Task -
Every line of the data is to be retyped exactly.

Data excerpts
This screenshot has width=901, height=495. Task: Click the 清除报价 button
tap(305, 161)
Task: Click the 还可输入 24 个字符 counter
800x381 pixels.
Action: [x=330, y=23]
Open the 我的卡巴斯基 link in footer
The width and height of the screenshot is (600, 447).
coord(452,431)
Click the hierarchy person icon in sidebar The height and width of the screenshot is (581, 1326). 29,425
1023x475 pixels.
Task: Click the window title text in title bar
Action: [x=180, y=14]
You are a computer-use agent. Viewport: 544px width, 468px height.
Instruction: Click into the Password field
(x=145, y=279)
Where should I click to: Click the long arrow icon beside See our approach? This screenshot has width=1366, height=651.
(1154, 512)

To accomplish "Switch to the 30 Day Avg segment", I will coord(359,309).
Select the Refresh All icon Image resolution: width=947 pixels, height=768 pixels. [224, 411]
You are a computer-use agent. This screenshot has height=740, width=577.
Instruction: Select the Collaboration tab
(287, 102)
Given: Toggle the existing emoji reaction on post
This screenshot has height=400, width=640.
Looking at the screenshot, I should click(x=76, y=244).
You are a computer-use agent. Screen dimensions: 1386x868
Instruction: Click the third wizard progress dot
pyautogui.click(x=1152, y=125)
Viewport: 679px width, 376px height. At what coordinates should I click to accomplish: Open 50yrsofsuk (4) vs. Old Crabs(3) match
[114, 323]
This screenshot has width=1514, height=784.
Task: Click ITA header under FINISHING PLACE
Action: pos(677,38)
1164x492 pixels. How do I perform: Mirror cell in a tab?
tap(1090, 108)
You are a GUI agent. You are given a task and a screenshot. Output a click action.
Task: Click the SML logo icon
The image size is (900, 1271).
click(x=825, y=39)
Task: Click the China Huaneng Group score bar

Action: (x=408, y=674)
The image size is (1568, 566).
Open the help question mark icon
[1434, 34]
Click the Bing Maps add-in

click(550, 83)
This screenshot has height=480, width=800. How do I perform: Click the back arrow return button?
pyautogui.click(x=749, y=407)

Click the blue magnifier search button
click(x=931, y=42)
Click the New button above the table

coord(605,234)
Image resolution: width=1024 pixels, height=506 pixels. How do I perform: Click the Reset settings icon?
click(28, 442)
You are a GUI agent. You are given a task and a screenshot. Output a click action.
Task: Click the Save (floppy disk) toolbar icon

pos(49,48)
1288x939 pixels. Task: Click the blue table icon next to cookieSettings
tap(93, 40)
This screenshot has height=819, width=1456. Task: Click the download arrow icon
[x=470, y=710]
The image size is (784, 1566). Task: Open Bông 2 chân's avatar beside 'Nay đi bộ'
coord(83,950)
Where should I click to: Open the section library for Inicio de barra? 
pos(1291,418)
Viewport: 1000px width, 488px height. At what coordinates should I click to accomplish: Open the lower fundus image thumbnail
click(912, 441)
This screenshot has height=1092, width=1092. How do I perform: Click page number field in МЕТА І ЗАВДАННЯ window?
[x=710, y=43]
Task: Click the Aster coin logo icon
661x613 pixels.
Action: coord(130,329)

Solution to this problem -
This screenshot has width=901, height=495. Task: Click the 清除报价 button
tap(305, 161)
Task: Click the 还可输入 24 个字符 counter
800x381 pixels.
Action: [x=330, y=23]
Open the 我的卡巴斯基 link in footer
The width and height of the screenshot is (600, 447).
coord(452,431)
Click the hierarchy person icon in sidebar The height and width of the screenshot is (581, 1326). 29,425
1023x475 pixels.
Task: Click the window title text in title bar
Action: [x=180, y=14]
You are a computer-use agent. Viewport: 544px width, 468px height.
Instruction: Click into the Password field
(x=145, y=279)
Where should I click to: Click the long arrow icon beside See our approach? This screenshot has width=1366, height=651.
(1154, 512)

To accomplish "Switch to the 30 Day Avg segment", I will coord(359,309).
Select the Refresh All icon Image resolution: width=947 pixels, height=768 pixels. [224, 411]
You are a computer-use agent. This screenshot has height=740, width=577.
Instruction: Select the Collaboration tab
(287, 102)
Given: Toggle the existing emoji reaction on post
This screenshot has height=400, width=640.
Looking at the screenshot, I should click(x=76, y=244).
You are a computer-use agent. Screen dimensions: 1386x868
Instruction: Click the third wizard progress dot
pyautogui.click(x=1152, y=125)
Viewport: 679px width, 376px height. At what coordinates should I click to accomplish: Open 50yrsofsuk (4) vs. Old Crabs(3) match
[114, 323]
This screenshot has width=1514, height=784.
Task: Click ITA header under FINISHING PLACE
Action: pos(677,38)
1164x492 pixels. How do I perform: Mirror cell in a tab?
tap(1090, 108)
You are a GUI agent. You are given a task and a screenshot. Output a click action.
Task: Click the SML logo icon
The image size is (900, 1271).
click(x=825, y=39)
Task: Click the China Huaneng Group score bar

Action: (x=408, y=674)
The image size is (1568, 566).
Open the help question mark icon
[1434, 34]
Click the Bing Maps add-in

click(550, 83)
This screenshot has height=480, width=800. How do I perform: Click the back arrow return button?
pyautogui.click(x=749, y=407)

Click the blue magnifier search button
click(x=931, y=42)
Click the New button above the table

coord(605,234)
Image resolution: width=1024 pixels, height=506 pixels. How do I perform: Click the Reset settings icon?
click(28, 442)
You are a GUI agent. You are given a task and a screenshot. Output a click action.
Task: Click the Save (floppy disk) toolbar icon

pos(49,48)
1288x939 pixels. Task: Click the blue table icon next to cookieSettings
tap(93, 40)
This screenshot has height=819, width=1456. Task: Click the download arrow icon
[x=470, y=710]
The image size is (784, 1566). Task: Open Bông 2 chân's avatar beside 'Nay đi bộ'
coord(83,950)
Where should I click to: Open the section library for Inicio de barra? 
pos(1291,418)
Viewport: 1000px width, 488px height. At what coordinates should I click to accomplish: Open the lower fundus image thumbnail
click(912, 441)
This screenshot has height=1092, width=1092. How do I perform: Click page number field in МЕТА І ЗАВДАННЯ window?
[x=710, y=43]
Task: Click the Aster coin logo icon
661x613 pixels.
Action: coord(130,329)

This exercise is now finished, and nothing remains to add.